Instructions to follow
Your copy should start at the line with "Screen dimensions: 528x356" and end at the line with "Given: Open the newsfeed celebration icon" in the data below. Transcribe only those lines, exactly, pictures excluded.

*** Opening of Provided records ***

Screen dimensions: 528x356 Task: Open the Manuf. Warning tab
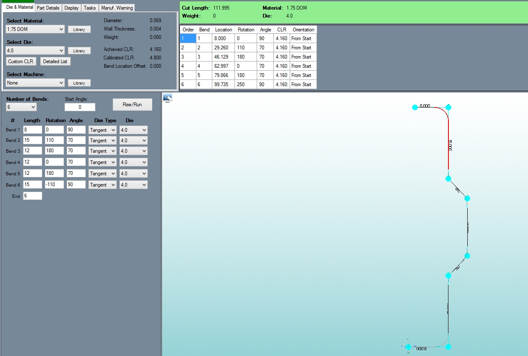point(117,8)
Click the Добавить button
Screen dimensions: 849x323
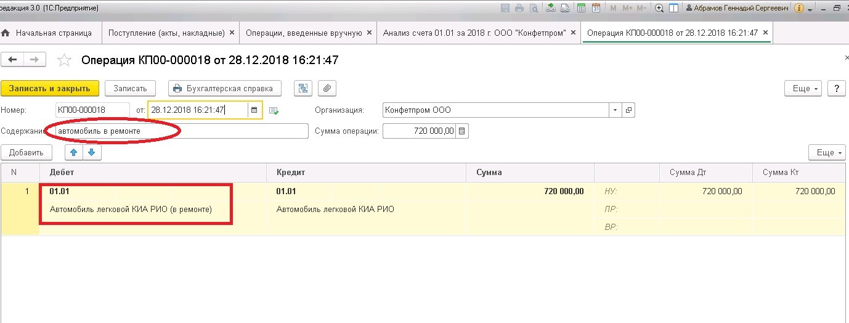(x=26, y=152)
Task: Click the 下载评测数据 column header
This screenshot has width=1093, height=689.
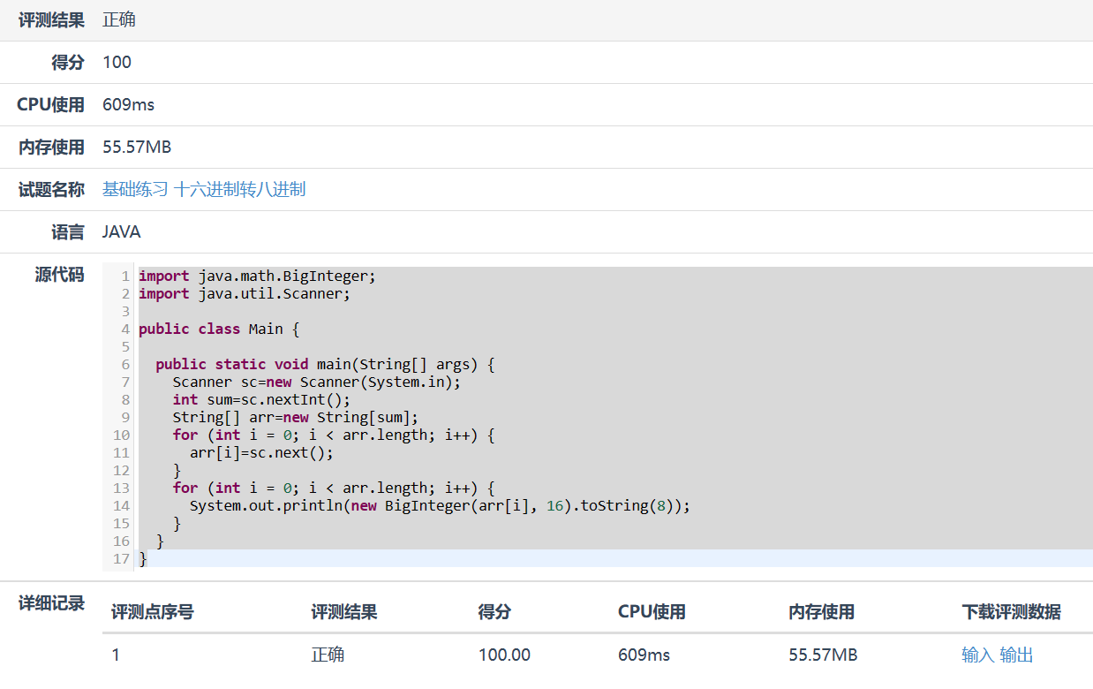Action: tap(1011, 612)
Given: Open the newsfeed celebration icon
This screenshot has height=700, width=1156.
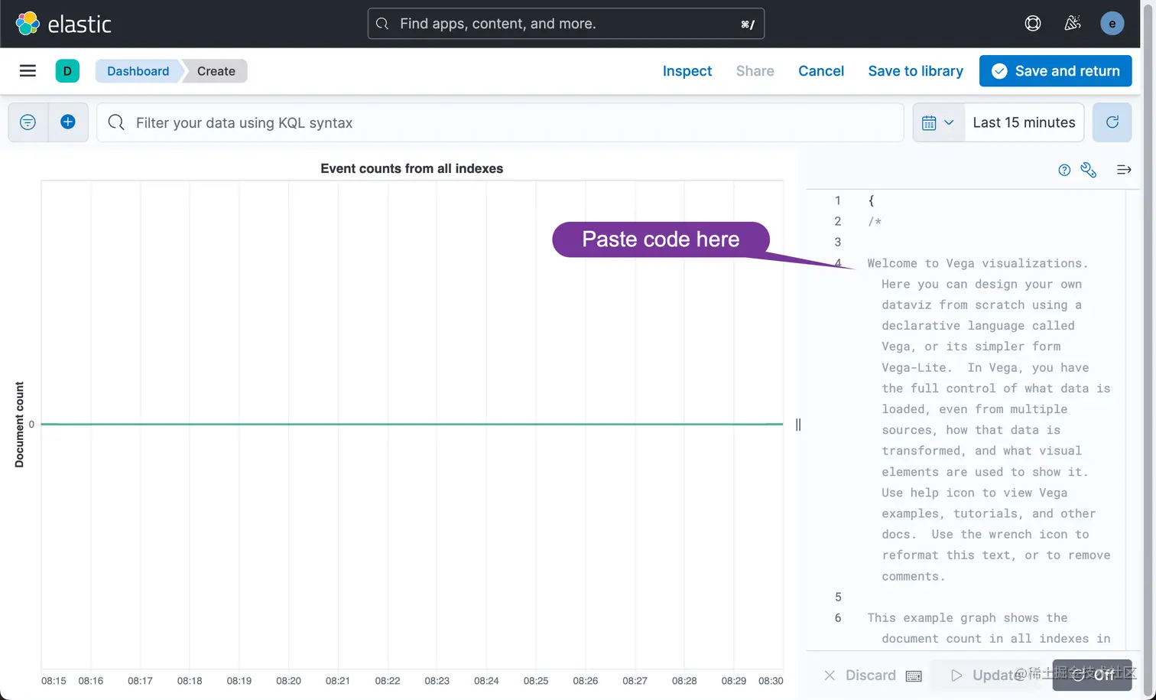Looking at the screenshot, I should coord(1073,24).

*** Close of Provided records ***
*** Opening of Provided records ***

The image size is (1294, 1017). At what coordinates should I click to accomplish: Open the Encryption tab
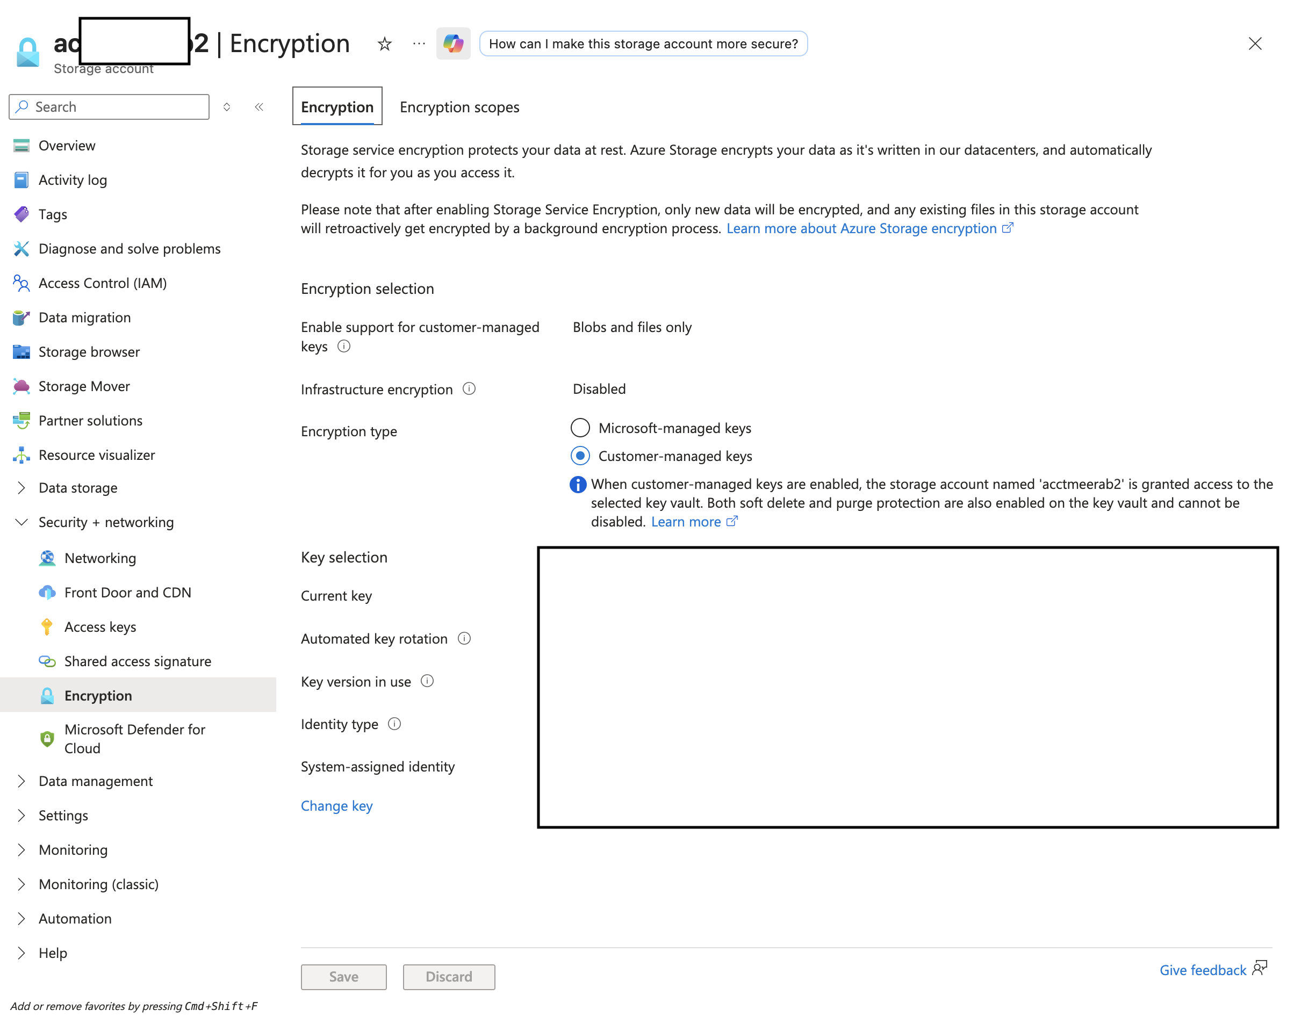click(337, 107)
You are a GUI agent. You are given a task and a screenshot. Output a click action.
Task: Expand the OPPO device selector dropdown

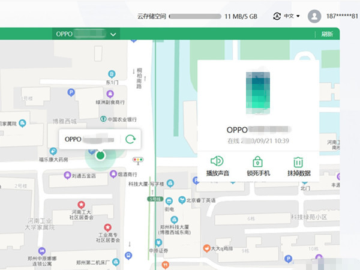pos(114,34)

*** Close of Provided records ***
*** Opening of Provided records ***

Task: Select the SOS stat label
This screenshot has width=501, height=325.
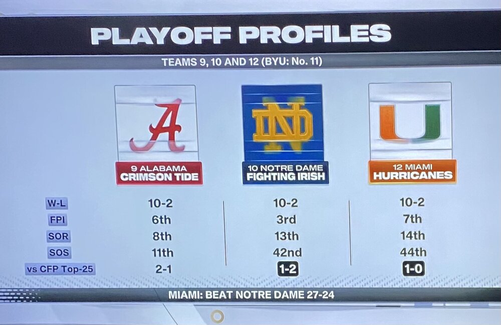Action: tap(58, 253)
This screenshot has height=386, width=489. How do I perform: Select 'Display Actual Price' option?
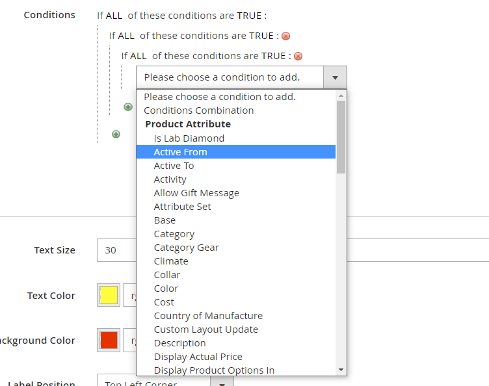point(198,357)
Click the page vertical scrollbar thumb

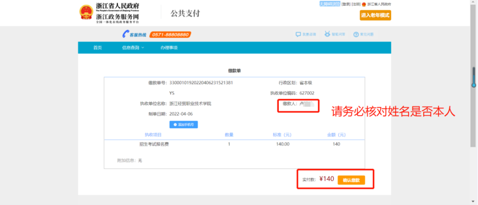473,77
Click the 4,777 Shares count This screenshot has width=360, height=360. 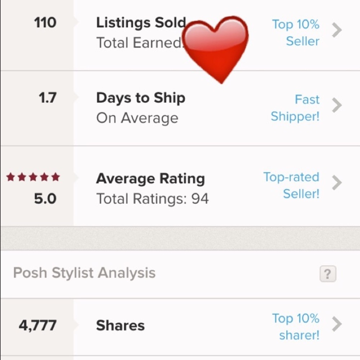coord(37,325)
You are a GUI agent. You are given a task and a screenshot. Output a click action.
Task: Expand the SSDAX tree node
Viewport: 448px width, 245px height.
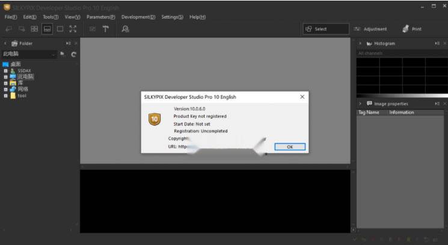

*** Close of Provided records ***

Completed task
Screen dimensions: 528x356 Task: Open the Manuf. Warning tab
point(117,8)
Click the Добавить button
Screen dimensions: 849x323
(x=26, y=152)
Task: Click the 下载评测数据 column header
This screenshot has width=1093, height=689.
Action: tap(1011, 612)
Given: Open the newsfeed celebration icon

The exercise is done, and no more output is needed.